_WHAT IS EXPECTED_: Return only this: the line with "Open the Extensions puzzle icon" and all the lines that follow it below, through the final one, exactly as they are.
:: PROVIDED RECORDS
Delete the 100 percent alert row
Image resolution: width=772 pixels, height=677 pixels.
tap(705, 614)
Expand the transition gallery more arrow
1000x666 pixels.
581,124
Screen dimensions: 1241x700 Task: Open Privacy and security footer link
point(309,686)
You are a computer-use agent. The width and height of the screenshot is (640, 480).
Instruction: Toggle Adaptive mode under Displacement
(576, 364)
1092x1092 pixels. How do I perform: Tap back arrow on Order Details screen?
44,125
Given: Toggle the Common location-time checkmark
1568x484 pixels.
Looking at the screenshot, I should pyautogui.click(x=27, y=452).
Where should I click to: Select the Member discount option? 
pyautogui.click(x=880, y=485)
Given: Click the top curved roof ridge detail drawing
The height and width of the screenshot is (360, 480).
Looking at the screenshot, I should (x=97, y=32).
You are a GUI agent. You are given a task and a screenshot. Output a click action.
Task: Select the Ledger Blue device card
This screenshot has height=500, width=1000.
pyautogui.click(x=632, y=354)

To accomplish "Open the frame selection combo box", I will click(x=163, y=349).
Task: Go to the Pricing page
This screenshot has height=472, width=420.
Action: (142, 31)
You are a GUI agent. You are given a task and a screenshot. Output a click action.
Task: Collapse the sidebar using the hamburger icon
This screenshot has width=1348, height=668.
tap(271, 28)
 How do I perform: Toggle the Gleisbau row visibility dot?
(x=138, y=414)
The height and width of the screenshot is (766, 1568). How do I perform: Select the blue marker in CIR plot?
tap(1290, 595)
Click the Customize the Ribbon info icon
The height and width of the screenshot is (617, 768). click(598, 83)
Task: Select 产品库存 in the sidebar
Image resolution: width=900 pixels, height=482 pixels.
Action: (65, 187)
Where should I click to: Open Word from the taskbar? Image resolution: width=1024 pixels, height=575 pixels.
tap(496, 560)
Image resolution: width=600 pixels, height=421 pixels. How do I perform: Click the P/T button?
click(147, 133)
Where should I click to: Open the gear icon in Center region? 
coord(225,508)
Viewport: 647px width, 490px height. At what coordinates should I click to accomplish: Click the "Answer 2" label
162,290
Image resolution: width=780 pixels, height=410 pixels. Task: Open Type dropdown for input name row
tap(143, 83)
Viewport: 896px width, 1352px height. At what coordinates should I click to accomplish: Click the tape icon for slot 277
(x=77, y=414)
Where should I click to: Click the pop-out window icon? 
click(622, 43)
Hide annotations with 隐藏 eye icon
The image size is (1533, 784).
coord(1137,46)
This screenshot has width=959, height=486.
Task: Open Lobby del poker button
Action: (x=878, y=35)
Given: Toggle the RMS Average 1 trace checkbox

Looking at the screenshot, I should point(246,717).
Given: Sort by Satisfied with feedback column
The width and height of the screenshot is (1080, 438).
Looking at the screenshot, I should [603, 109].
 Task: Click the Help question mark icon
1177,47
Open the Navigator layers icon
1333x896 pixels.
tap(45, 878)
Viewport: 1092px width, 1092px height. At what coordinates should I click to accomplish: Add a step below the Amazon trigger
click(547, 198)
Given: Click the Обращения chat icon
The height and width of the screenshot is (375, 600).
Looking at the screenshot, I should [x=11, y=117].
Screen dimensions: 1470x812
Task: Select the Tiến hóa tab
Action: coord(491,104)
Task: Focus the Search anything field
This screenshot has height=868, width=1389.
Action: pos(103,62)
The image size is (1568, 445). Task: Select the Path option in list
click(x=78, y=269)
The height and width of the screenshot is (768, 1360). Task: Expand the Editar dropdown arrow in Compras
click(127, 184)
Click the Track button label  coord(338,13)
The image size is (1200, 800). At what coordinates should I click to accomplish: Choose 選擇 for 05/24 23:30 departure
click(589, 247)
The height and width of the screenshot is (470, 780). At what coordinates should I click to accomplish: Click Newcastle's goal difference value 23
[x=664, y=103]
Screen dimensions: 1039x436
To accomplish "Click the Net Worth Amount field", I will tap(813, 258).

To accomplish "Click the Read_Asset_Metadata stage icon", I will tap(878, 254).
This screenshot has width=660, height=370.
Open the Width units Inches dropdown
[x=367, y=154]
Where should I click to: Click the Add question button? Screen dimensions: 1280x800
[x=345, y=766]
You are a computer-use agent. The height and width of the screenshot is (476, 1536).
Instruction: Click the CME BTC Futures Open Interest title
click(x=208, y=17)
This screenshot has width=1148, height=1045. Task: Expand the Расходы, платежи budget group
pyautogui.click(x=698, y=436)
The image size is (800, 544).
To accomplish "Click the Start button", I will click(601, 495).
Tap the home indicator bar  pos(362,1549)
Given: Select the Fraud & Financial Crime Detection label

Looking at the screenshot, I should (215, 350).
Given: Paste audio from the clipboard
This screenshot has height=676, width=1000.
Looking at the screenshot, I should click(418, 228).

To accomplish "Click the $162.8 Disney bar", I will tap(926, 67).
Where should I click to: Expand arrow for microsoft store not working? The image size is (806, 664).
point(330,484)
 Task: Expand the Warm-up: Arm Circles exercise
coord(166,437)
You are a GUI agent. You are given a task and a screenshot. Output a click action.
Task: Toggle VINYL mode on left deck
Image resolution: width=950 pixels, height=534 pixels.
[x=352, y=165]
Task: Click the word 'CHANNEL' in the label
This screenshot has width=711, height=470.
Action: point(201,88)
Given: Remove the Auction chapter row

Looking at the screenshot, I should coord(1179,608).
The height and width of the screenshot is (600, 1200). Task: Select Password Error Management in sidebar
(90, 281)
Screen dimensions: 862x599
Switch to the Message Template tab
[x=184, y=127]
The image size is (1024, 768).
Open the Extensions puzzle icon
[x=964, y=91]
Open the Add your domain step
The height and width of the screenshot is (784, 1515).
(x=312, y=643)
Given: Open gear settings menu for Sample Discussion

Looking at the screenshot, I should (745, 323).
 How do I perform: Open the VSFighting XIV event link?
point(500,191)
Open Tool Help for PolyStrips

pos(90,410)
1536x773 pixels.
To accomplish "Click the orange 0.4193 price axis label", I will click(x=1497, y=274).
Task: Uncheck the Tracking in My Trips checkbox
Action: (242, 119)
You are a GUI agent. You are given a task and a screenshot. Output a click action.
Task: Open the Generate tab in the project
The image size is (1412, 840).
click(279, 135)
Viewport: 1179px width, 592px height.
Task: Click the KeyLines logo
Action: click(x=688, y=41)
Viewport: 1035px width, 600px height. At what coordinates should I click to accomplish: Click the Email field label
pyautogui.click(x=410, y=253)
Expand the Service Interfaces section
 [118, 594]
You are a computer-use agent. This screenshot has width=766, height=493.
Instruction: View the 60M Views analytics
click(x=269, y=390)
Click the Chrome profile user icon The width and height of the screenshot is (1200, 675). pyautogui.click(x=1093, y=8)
::::
_WRITTEN SOLUTION_:
Open the Extensions puzzle icon
[x=964, y=91]
Open the Add your domain step
The height and width of the screenshot is (784, 1515).
(x=312, y=643)
Given: Open gear settings menu for Sample Discussion

Looking at the screenshot, I should (745, 323).
 How do I perform: Open the VSFighting XIV event link?
point(500,191)
Open Tool Help for PolyStrips

pos(90,410)
1536x773 pixels.
To accomplish "Click the orange 0.4193 price axis label", I will click(x=1497, y=274).
Task: Uncheck the Tracking in My Trips checkbox
Action: (242, 119)
You are a GUI agent. You are given a task and a screenshot. Output a click action.
Task: Open the Generate tab in the project
The image size is (1412, 840).
click(279, 135)
Viewport: 1179px width, 592px height.
Task: Click the KeyLines logo
Action: click(x=688, y=41)
Viewport: 1035px width, 600px height. At what coordinates should I click to accomplish: Click the Email field label
pyautogui.click(x=410, y=253)
Expand the Service Interfaces section
 [118, 594]
You are a computer-use agent. This screenshot has width=766, height=493.
Instruction: View the 60M Views analytics
click(x=269, y=390)
Click the Chrome profile user icon The width and height of the screenshot is (1200, 675). pyautogui.click(x=1093, y=8)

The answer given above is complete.